Ein dauerhaftes Überangebot von Gas würde das Geschäftsmodell von Gazprom aushöhlen. Der russische Konzern arbeitet mit langfristigen Lieferverträgen, über die 70 Prozent der europäischen Gasimporte abgewickelt werden. Die Verträge koppeln den Gas- an den Ölpreis. An den Spotmärkten, an denen sich Käufer kurzfristig mit Rohstoffen eindecken, ist Gas seit Monaten um 30 bis 40 Prozent billiger zu haben als das Pipelinegas aus Russland oder Norwegen.
Die Gegner der Ölpreisbindung sehen in dieser Differenz nun endlich ihre Chance, die ungeliebte Koppelung zu beenden. Der Verkäufermarkt hat sich in einen Käufermarkt gewandelt. Sobald neue langfristige Verträge ausgehandelt werden, prophezeit IEA-Chefökonom Birol, werde es den Versuch geben, von der Bindung an den Ölpreis loszukommen. Exporteuren wie Gazprom empfiehlt Birol "mehr Einfallsreichtum bei der Preisgestaltung".
Soll heißen: Die Russen können nicht mehr nach Belieben ihre Bedingungen durchdrücken. Selbst die bestehenden Lieferverträge stehen zur Disposition. Die Abnehmer sehen in der Gasschwemme einen willkommenen Anlass, um nachzuverhandeln.

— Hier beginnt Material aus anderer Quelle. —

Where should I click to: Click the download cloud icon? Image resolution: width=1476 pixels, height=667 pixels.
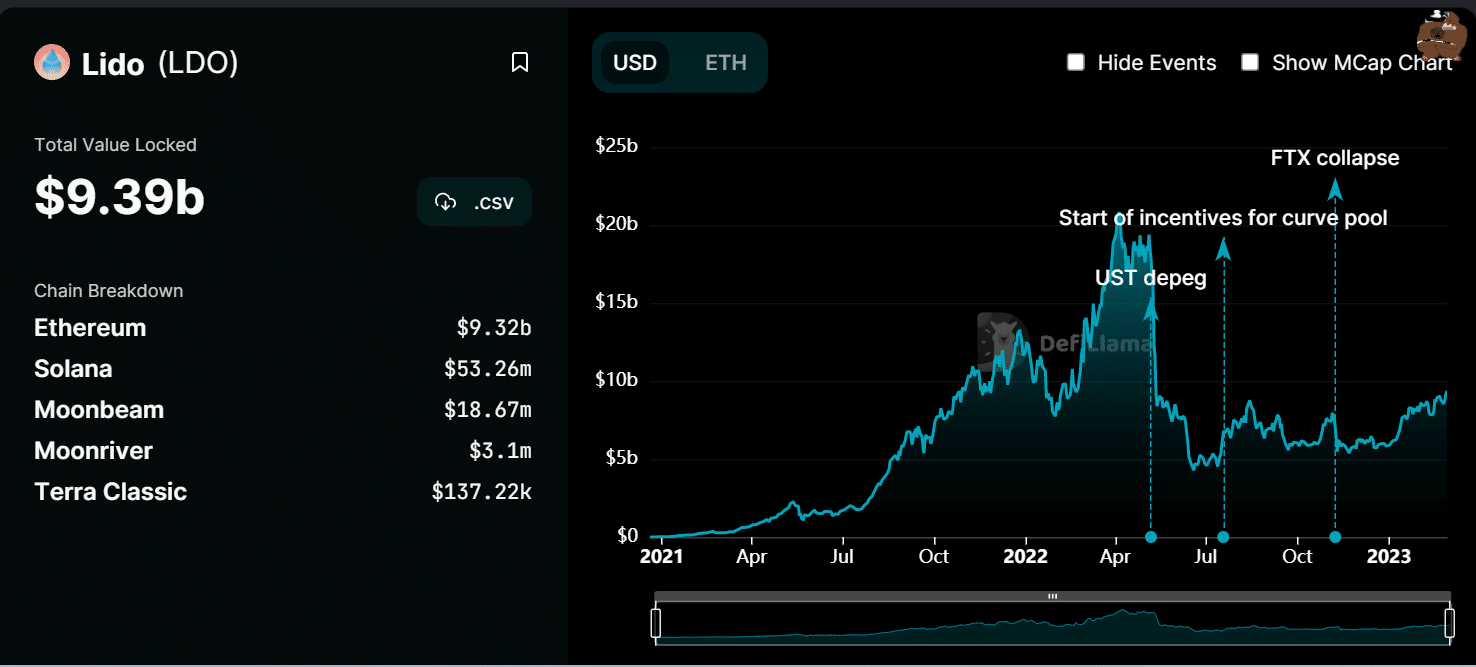(446, 202)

Werden also auch hierzulande die Gaspreise schon bald fallen?
Noch spüren deutsche Konsumenten von der Gasschwemme wenig. Deutschland hat keinen eigenen Terminal, um das billige Flüssiggas von den Tankschiffen ins Netz zu pumpen. Zudem stehen Pipelinebetreiber wie Ruhrgas im Verdacht, das Durchleiten des Billiggases zu blockieren. Und weil Öl derzeit wieder teurer wird, steigen die Gaspreise hierzulande sogar weiter. 84 Anbieter, meldet das Verbraucherportal Verivox, haben im Januar ihre Tarife um durchschnittlich 5,1 Prozent erhöht.
Auf Dauer wird aber auch Deutschland von den neuen Gasfunden profitieren. Einige Versorger mit kurzfristigen Lieferverträgen kaufen bereits billiger ein – und geben diesen Preisvorteil an ihre Kunden weiter. Ein Vier-Personen-Haushalt kann dadurch laut Verivox bis zu 300 Euro pro Jahr sparen. Sofern er sein Gas beim richtigen Anbieter bezieht.